Set problem -
Can you copy the data from the line with "Click the course title heading" up to and including the line with "coord(514,90)", changing "GUI agent" to "GUI assistant" and keeping everything else the same?

Material provided -

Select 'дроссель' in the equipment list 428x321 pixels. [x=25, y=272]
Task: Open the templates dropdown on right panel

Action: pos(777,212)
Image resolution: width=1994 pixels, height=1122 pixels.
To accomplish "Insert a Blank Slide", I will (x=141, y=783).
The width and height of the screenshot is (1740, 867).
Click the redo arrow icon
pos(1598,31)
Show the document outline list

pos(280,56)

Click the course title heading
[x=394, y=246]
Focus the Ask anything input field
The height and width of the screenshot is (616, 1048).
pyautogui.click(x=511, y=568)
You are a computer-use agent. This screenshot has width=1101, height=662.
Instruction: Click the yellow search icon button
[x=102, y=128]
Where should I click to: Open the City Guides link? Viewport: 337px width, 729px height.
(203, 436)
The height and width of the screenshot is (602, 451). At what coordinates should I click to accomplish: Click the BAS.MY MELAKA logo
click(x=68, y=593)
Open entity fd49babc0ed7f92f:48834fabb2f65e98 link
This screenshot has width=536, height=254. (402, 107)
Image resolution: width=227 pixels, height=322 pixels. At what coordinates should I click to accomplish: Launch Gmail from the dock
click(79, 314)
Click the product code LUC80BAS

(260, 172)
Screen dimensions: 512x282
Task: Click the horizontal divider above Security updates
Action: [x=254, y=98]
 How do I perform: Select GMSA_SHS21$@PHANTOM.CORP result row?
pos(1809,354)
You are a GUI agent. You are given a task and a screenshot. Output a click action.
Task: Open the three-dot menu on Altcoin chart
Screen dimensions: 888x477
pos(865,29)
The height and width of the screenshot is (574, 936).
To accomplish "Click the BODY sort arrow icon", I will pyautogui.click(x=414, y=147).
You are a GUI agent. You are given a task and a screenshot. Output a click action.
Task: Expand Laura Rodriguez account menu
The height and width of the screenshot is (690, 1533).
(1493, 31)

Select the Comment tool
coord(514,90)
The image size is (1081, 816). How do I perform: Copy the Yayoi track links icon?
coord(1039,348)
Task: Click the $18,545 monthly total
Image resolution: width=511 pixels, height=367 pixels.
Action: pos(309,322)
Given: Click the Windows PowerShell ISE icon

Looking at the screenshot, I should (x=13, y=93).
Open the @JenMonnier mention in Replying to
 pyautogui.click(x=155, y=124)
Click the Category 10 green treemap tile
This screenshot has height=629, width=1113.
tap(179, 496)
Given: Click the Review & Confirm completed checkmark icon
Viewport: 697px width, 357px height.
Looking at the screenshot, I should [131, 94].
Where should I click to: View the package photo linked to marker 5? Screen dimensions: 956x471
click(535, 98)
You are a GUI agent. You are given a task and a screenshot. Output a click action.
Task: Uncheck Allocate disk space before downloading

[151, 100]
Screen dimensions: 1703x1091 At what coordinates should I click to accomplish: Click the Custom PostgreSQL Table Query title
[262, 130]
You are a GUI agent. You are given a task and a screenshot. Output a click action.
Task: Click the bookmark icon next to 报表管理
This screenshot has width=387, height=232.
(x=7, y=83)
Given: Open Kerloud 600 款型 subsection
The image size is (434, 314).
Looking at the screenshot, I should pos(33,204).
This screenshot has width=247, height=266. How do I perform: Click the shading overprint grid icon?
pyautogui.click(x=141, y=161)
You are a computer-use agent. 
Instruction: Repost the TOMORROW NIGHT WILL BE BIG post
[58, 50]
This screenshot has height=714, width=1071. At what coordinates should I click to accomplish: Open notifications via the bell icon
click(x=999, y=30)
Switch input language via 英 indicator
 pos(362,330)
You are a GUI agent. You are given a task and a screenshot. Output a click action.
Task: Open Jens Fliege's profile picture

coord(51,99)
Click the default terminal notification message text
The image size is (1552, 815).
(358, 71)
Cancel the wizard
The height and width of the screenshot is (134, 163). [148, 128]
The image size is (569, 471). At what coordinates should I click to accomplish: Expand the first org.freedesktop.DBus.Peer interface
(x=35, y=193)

Written answer -
Click the course title heading
[x=394, y=246]
Focus the Ask anything input field
The height and width of the screenshot is (616, 1048).
pyautogui.click(x=511, y=568)
You are a computer-use agent. This screenshot has width=1101, height=662.
Instruction: Click the yellow search icon button
[x=102, y=128]
Where should I click to: Open the City Guides link? Viewport: 337px width, 729px height.
(203, 436)
The height and width of the screenshot is (602, 451). At what coordinates should I click to accomplish: Click the BAS.MY MELAKA logo
click(x=68, y=593)
Open entity fd49babc0ed7f92f:48834fabb2f65e98 link
This screenshot has width=536, height=254. (402, 107)
Image resolution: width=227 pixels, height=322 pixels. At what coordinates should I click to accomplish: Launch Gmail from the dock
click(79, 314)
Click the product code LUC80BAS

(260, 172)
Screen dimensions: 512x282
Task: Click the horizontal divider above Security updates
Action: [x=254, y=98]
 How do I perform: Select GMSA_SHS21$@PHANTOM.CORP result row?
pos(1809,354)
You are a GUI assistant. You are given a task and a screenshot. Output a click action.
Task: Open the three-dot menu on Altcoin chart
Screen dimensions: 888x477
pos(865,29)
The height and width of the screenshot is (574, 936).
To accomplish "Click the BODY sort arrow icon", I will pyautogui.click(x=414, y=147).
You are a GUI assistant. You are given a task and a screenshot. Output a click action.
Task: Expand Laura Rodriguez account menu
The height and width of the screenshot is (690, 1533).
(1493, 31)

Select the Comment tool
coord(514,90)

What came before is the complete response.